Another way of describing this liberation by poverty of spirit is to say that we gradually become more inner directed; values which are imp to us become internalized. For most people values are external - achieve feeling of well-being thru work, possessions. For Christian the journey to maturity is that from externalised values (doing, having) to internalised ones (being). This liberation can be frightening.

 

Inner freedom shows in availability to others. I am only completely free when I am ready for others to enter into my life at a time of their choosing, not mine, and can do this without internal insecurity. [?!]

 

End point is intimacy with God.
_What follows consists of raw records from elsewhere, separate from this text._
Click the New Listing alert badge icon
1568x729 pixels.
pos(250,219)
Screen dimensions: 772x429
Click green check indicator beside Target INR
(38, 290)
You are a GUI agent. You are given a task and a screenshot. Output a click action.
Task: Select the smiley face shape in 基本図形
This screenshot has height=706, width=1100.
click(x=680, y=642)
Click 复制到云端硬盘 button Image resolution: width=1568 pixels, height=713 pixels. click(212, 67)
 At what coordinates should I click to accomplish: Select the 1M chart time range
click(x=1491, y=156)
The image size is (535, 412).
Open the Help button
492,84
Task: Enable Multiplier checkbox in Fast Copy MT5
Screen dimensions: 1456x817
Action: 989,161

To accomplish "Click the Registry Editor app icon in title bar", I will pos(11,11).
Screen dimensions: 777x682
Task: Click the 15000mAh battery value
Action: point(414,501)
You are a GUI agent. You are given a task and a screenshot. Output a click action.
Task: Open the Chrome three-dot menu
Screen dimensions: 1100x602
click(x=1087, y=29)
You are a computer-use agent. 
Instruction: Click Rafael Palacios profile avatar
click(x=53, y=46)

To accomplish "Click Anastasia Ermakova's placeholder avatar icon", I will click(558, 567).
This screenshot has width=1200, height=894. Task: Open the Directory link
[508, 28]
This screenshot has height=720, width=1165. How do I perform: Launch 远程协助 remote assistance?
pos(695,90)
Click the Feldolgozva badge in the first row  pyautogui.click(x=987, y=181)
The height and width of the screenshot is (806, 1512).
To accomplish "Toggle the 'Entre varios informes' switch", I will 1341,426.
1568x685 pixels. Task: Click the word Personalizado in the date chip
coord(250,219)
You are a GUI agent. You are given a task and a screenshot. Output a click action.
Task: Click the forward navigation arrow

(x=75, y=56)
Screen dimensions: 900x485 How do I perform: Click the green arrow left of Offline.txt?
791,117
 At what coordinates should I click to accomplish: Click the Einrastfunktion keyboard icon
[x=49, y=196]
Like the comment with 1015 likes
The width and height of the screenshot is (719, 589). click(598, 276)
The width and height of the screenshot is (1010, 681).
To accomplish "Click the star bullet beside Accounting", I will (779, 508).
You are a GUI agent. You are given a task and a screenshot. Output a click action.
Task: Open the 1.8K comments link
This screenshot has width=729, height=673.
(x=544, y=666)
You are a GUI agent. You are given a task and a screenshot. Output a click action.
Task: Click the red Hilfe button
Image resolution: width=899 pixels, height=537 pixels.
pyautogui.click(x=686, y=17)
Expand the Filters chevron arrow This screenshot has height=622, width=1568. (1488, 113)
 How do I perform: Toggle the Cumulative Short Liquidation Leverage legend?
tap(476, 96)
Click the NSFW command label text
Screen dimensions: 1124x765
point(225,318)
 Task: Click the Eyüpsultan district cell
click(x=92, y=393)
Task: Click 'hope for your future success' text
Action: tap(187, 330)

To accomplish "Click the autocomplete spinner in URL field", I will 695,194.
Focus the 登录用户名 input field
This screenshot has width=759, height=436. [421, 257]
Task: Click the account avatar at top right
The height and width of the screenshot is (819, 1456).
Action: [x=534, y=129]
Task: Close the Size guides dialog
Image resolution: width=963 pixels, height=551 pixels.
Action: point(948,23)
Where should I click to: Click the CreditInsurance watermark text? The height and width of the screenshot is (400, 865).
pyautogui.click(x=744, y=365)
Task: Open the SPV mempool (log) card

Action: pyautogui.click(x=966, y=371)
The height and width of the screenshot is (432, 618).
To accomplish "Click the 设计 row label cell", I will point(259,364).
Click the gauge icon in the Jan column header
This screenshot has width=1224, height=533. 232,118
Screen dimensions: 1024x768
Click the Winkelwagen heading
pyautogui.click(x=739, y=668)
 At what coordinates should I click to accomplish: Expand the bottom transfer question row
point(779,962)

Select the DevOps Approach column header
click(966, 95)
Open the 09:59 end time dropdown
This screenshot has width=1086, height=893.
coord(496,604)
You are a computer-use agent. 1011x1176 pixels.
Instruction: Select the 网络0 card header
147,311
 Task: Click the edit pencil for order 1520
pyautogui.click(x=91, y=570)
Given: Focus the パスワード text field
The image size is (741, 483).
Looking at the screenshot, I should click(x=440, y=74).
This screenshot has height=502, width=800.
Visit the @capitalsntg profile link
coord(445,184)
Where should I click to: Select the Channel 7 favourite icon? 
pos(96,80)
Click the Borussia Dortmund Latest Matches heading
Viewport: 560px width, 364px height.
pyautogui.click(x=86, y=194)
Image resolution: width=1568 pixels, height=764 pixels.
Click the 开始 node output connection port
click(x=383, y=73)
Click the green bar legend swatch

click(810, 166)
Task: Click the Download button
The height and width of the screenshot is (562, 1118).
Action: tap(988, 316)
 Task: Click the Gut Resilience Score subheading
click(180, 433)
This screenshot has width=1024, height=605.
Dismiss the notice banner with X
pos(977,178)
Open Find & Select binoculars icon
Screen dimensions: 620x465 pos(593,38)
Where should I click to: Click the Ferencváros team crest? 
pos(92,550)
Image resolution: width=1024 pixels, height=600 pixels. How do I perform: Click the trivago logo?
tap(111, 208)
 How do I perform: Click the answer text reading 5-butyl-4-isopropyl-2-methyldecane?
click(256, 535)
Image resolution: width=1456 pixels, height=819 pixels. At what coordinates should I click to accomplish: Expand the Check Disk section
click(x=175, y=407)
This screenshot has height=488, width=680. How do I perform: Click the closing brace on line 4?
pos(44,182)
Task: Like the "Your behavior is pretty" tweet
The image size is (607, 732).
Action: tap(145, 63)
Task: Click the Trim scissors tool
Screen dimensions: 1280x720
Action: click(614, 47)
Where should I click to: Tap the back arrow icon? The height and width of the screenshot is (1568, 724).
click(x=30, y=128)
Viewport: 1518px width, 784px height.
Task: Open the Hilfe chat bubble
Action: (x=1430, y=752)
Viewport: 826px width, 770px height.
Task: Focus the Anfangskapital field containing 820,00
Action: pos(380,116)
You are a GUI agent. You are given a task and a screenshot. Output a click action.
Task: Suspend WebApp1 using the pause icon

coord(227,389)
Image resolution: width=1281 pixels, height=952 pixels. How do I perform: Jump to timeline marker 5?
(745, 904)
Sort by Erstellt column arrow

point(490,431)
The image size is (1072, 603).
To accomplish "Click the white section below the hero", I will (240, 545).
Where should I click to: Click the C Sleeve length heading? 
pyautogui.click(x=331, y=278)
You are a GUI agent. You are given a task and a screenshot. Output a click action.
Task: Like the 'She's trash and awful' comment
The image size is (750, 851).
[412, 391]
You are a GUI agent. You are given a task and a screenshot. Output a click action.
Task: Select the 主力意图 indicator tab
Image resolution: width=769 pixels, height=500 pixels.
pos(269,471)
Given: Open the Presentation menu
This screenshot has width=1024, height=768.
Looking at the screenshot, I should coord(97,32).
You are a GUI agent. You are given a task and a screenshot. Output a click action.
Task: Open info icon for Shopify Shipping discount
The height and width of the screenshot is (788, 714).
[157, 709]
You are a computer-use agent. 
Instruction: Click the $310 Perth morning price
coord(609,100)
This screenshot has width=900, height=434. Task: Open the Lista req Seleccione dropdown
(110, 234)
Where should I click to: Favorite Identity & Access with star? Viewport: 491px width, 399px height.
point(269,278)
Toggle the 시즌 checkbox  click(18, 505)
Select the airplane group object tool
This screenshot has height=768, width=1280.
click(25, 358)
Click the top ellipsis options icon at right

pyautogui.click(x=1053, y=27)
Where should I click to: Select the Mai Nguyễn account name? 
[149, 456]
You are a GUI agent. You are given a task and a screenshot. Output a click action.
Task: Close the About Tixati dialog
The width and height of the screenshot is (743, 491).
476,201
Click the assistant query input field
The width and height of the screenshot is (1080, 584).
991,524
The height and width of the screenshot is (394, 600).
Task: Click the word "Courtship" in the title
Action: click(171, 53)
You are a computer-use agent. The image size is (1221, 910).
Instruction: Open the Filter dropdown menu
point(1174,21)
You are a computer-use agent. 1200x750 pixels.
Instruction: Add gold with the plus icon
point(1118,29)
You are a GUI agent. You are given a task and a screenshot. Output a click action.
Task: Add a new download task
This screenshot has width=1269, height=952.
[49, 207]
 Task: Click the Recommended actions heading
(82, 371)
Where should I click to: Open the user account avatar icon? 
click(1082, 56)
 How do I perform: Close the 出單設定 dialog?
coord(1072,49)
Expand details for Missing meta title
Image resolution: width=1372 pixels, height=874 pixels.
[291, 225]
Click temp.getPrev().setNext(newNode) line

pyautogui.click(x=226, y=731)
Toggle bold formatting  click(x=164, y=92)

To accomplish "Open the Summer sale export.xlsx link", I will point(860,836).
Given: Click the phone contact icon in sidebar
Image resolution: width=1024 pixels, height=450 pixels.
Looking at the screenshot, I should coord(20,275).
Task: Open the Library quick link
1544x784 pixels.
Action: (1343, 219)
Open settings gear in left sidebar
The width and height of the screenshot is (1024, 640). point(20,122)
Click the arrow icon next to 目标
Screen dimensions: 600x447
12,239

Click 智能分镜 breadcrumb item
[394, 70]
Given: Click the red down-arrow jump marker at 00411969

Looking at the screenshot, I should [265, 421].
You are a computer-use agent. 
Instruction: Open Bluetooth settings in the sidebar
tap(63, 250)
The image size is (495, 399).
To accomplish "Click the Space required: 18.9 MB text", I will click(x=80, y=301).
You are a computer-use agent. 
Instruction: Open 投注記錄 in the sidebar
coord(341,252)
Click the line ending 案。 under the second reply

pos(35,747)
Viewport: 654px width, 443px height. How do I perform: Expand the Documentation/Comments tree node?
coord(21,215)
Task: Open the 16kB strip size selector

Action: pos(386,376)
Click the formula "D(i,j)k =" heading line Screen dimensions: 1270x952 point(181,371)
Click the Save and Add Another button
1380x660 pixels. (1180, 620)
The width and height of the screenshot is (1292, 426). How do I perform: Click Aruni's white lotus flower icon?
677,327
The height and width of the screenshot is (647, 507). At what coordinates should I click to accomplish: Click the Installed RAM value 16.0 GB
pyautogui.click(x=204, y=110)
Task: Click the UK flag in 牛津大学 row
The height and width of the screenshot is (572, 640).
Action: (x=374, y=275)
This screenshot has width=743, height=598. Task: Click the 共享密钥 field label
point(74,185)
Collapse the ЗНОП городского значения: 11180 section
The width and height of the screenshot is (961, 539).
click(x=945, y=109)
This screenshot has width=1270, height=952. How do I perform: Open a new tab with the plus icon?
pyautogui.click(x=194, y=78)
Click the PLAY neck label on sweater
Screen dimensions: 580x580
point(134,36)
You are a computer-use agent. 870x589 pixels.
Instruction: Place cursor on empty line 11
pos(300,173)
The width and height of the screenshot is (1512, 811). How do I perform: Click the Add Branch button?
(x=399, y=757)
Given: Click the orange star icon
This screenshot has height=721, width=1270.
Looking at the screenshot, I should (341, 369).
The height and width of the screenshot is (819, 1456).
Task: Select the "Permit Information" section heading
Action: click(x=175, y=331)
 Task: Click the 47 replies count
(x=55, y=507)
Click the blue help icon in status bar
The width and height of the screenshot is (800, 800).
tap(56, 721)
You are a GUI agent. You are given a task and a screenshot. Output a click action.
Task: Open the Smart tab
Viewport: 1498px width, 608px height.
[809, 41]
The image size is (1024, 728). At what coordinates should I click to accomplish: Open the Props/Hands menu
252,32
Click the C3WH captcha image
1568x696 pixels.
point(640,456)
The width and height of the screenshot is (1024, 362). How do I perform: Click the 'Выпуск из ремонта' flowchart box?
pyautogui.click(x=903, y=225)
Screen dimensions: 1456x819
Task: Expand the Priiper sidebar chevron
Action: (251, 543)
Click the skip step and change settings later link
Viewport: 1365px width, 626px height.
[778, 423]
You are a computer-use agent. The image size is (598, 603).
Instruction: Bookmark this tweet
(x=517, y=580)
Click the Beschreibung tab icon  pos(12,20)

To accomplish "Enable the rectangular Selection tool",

The fact that our treasure is to be found secure in God himself and not insecurely in the passing events of this life means that, as long as we keep our hearts fixed on that treasure, we will not be anxious. Depending on where their treasures are, men and women are anxious or peaceful.

 

11. Dark night

 

2 things happen: initiative in our spiritual life passes from us to God

                        : God when he takes this initiative allows us to suffer, esp in prayer.

Conversion of soul from worldly life to spiritual life is at first superficial only; soul remains full of sinful tendencies, but attaches them instead to spiritual not worldly objects. New convert remains acquisitive, but for spiritual goods like grace and merit. (St John of the +). Dark night frees us from emotional returns and visible results in prayer. Also operates at deeper level of purpose and direction in life; this is strengthened as the other is blocked - provided you don’t give up.

 

12. Cloud of Unknowing

 

Title of a 14th century spiritual text. Author says that the created world must be put behind in a cloud of forgetting; God in front in a cloud of unknowing.

 

WB Yeats poem on how we see God - moorfowl sees him as the great moorfowl, peacock as great peacock. In other words, just as for a vegetable God could be portrayed as an unimaginably marvellous Vegetable, for birds an unimaginably marvellous Bird and for animals an unimaginably marvellous Animal, so untrained human beings will tend to think of God as a marvellous, supernatural Person, ruling over them from heaven. ... Exp of cloud of unknowing cures us of that.

 

13. Towards union

 

Mystics.

Created world as means of understanding God and rising towards him. Francis. GManley Hopkins. This world both hides God and reveals him at the same time.

 

Prayer as journey. Gradually we pass from thinking of God as part of our life to the realization that we are part of his life. Copernicus.

Prayer leads us to Truth; so, sooner or later, the copernican change takes place. Instead of granting God a place in my life, the realization dawns that he is Creator and has granted a place to me in his life. The world belongs to him, not me. I am in his world. I am an idea that he thinks up - not vice versa. I wake up in the morning to his creation. God is, in fact, at the centre. He is drawing me towards that centre, at his pace, in his time, according to his will. When this realization dawns, prayer is seen in a new, more relaxed, way. It is seen not as a work, an achievement, but much more as a letting go, allowing God at the centre to do the work, becoming merely receptive to his work in us.

 

Practical way of taking this on board: turn common statements about God round. So ‘I need you’ becomes ‘God needs me’; ‘I love you’ becomes ‘God loves me’. This won’t puff you up in pride but rather capsize you in humility.